Find the value of a for which the zeros of alpha and beta of the quadratic polynomial x^2-6x+a=0 satisfy the relation 3alpha+2bita =20

Answer 1

Given polynomial

x²-6x + a = 0

To find:-

The value of 'a' for which the zeros α and β of the quadratic polynomial x²-6x+a=0 satisfy the relation 3α + 2β =20.

Solution:-

$\boxed{\alpha +\beta =\frac{-b}{a}}\\\boxed{\alpha \beta =\frac{c}{a}}$

α + β = -(-6)/1 = 6                ...(i)

αβ = a/1 = a                         ...(ii)

3α + 2β = 20

⇒2α + α + 2β = 20

⇒2(α + β) + α = 20

⇒2*6 + α = 20

⇒α = 20-12

⇒α = 8

Now use α = 8 in eq.(i):

α + β = 6

8 + β = 6

⇒β = -2

Now put the values of α and β in eq.(ii):

αβ = a

⇒8*-2 = a

⇒$\boxed{a = -16}$

∴Thus, the value of 'a' for which the zeros α and β of the quadratic polynomial x²-6x+a=0 satisfy the relation 3α + 2β =20 is (-16).

Answer 2

Given quadratic polynomial is x² - 6x + a = 0.
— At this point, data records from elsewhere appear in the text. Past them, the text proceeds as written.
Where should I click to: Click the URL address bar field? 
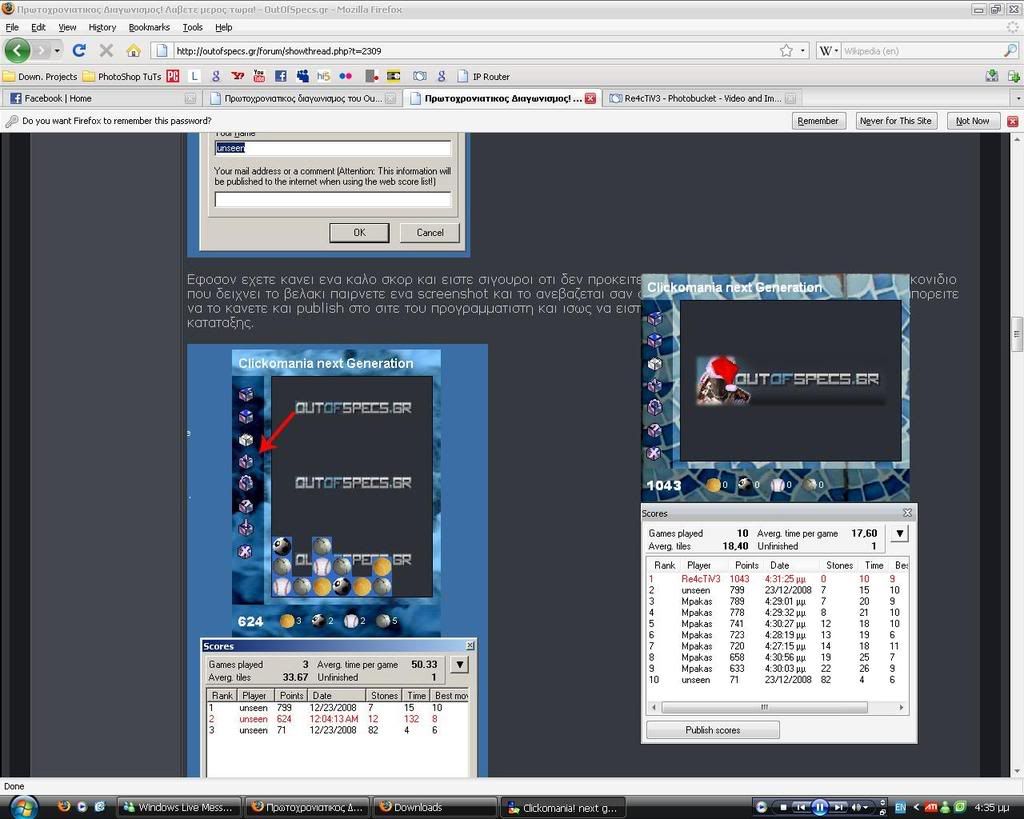coord(470,50)
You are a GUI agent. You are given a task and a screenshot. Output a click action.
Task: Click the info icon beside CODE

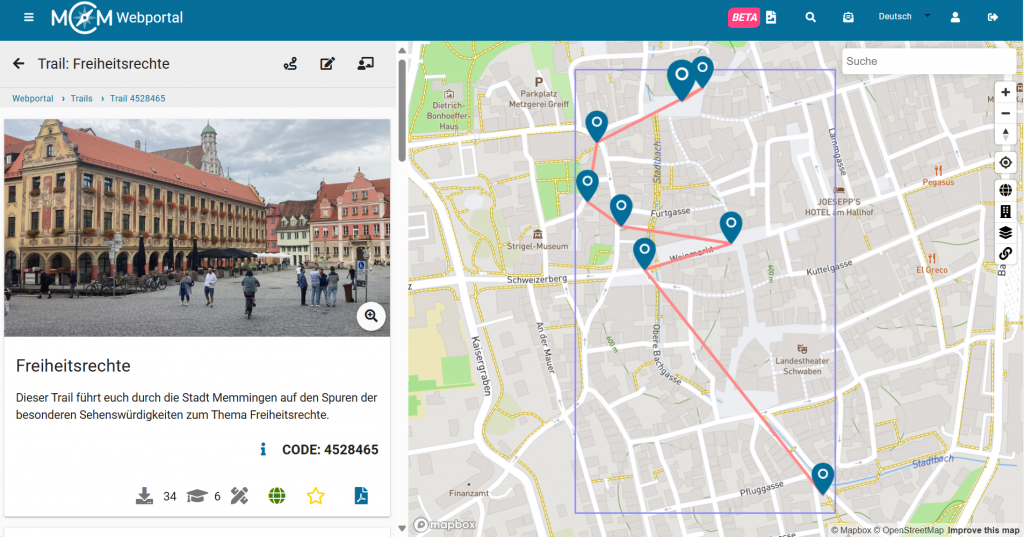[263, 450]
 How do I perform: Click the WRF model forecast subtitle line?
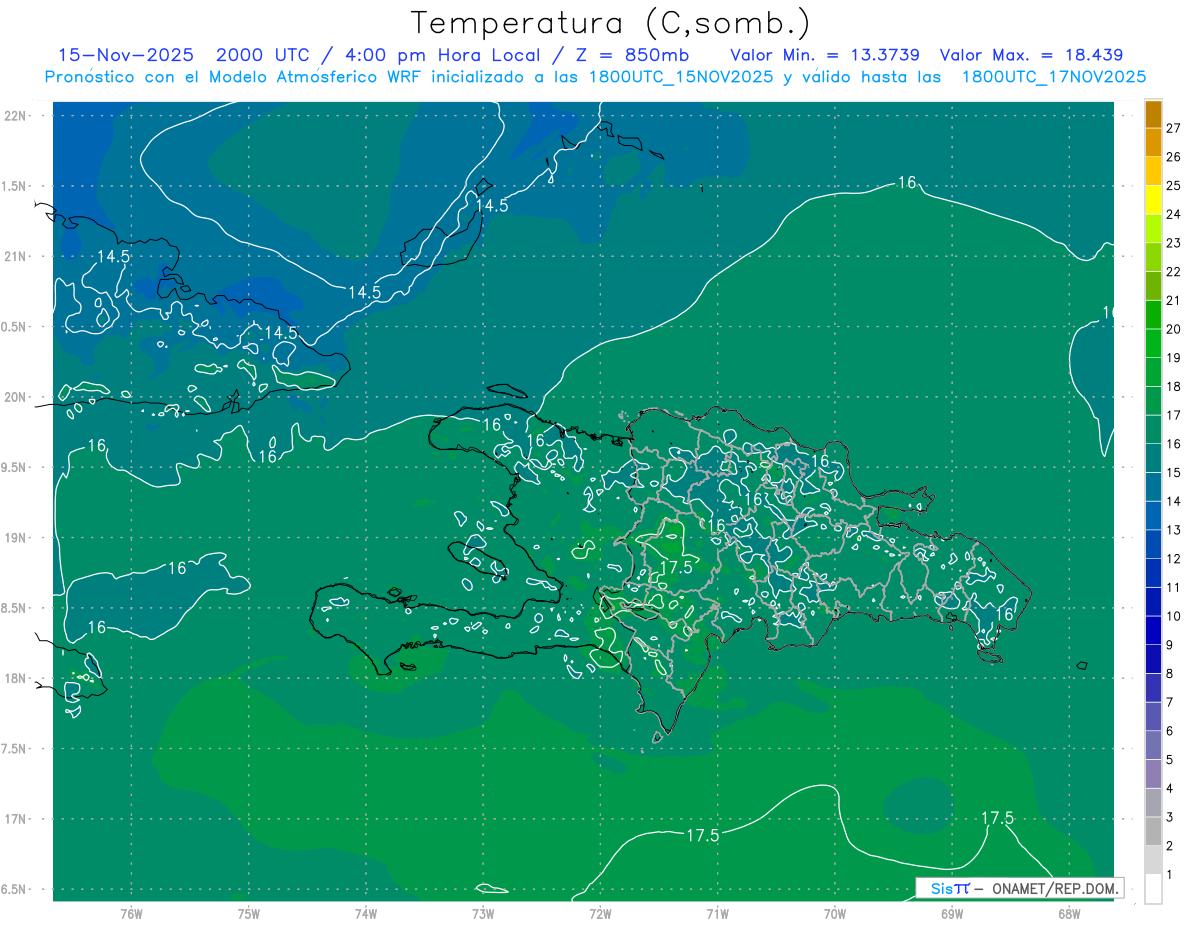[595, 77]
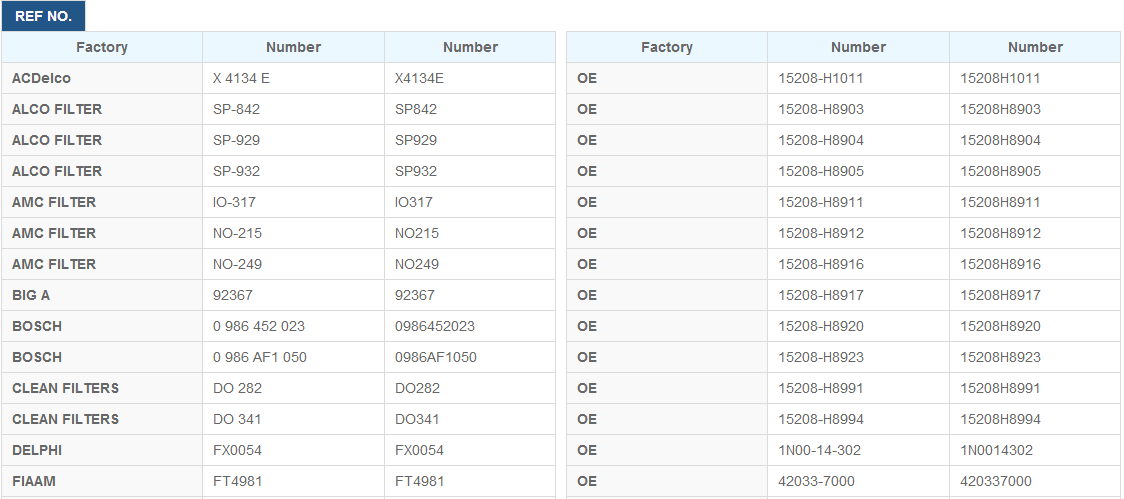Select the right table's Factory column header
This screenshot has height=499, width=1124.
pyautogui.click(x=667, y=47)
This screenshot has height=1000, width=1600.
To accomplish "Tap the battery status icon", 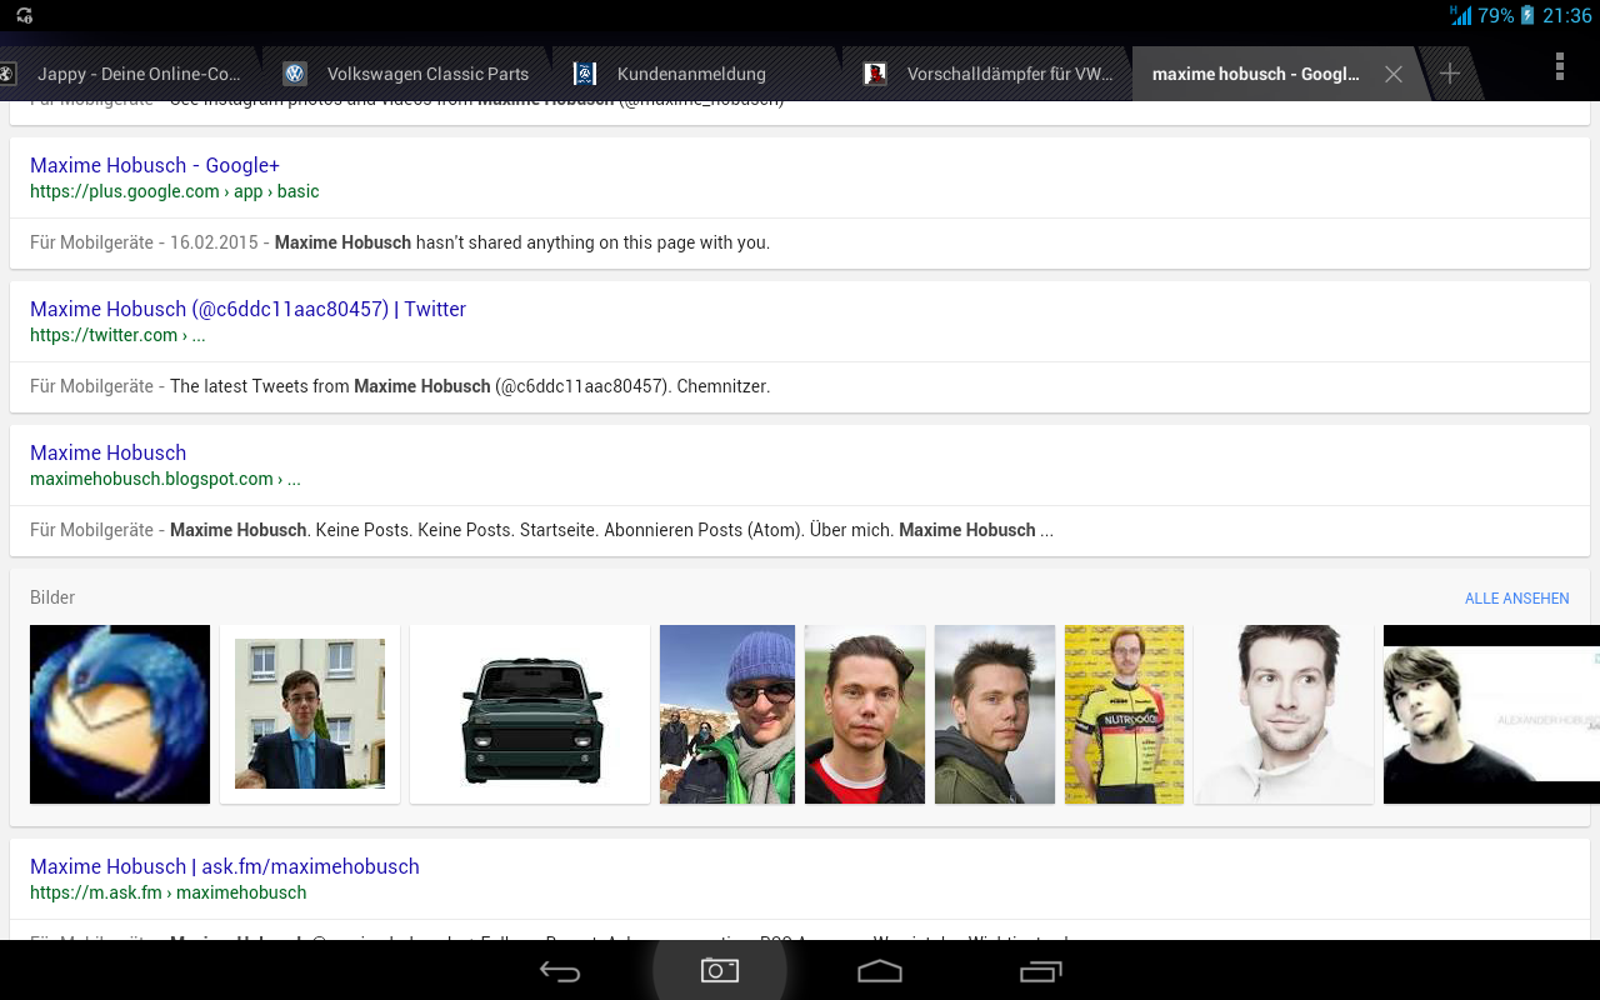I will (1527, 15).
Here, a = 1, b = -6 and c = a

We have to find the value of a.

Now,

Here, alpha is denoted by p and beta by q

Sum of zeros = -b/a

→ p + q = -(-6)/1

→ p + q = 6

Product of zeros = c/a

→ p × q = a/1

→ pq = a

Also given that, 3 alpha + 2 beta = 20

→ 3p + 2q = 20

→ (2p + p) + 2q = 20

→ 2p + 2q + p = 20

→ 2(p + q) + p = 20

From the above calculations, p + q = 6

Substitute it in the above value

→ 2(6) + p = 20

→ 12 + p = 20

→ p = 20 - 12

→ p = 8

Substitute value of p in (p + q = 6)

→ 8 + q = 6

→ q = 6 - 8

→ q = -2

Now, we have p = 8 and q = -2. If we substitute their values in pq = a, then we can find the value of a.

→ 8(-2) = a

→ a = -16

Therefore, a = -16